An equi-differece conflict-avoiding code $(CAC^{e})\ \mathcal{C}$ of length $n$ and weight $\omega$ is a collection of $\omega$-subsets (called codewords) which has the form $\{0,i,2i,\cdots,(\omega-1)i\}$ of $\mathbb{Z}_{n}$ such that $\Delta(c_{1})\cap\Delta(c_{2})=\emptyset$ holds for any $c_{1},\ c_{2}\in\mathcal{C}$, $c_{1}\neq c_{2}$ where $\Delta(c)=\{j-i \ (\mbox{mod}\ n) \; | \; i,j\in c,i\neq j\}.$ A code $\mathcal{C}\in CAC^{e}s$ with maximum code size for given $n$ and $\omega$ is called optimal and is said to be perfect if $\cup_{c\in \mathcal{C}}\Delta(c)=\mathbb{Z}_{n}\backslash \{0\}.$ In this paper, we show how to combine a $\mathcal{C}_{1}\in CAC^{e}(q_{1},\omega)$ and a $\mathcal{C}_{2}\in CAC^{e}(q_{2},\omega)$ into a $\mathcal{C}\in CAC^{e}(q_{1}q_{2},\omega)$ under certain conditions.

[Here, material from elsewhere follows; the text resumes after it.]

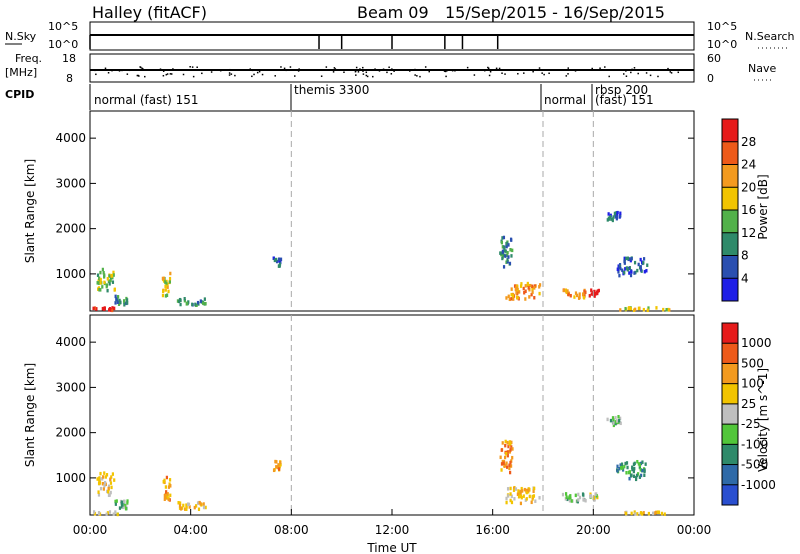 This screenshot has height=554, width=800. I want to click on xtick-label: 00:00, so click(90, 530).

One necessary condition for a $CAC^{e}$ of length $q_{1}q_{2}$ and weight $\omega$ being optimal is given. We also consider explicit construction of perfect $\mathcal{C}\in CAC^{e}(p,\omega)$ of odd prime $p$ and weight $\omega\geq3$. Finally, for positive integer $k$ and prime $p\equiv1 \ (\mbox{mod}\ 4k)$, we consider explicit construction of quasi-perfect $\mathcal{C}\in CAC^{e}(2p,4k+1)$.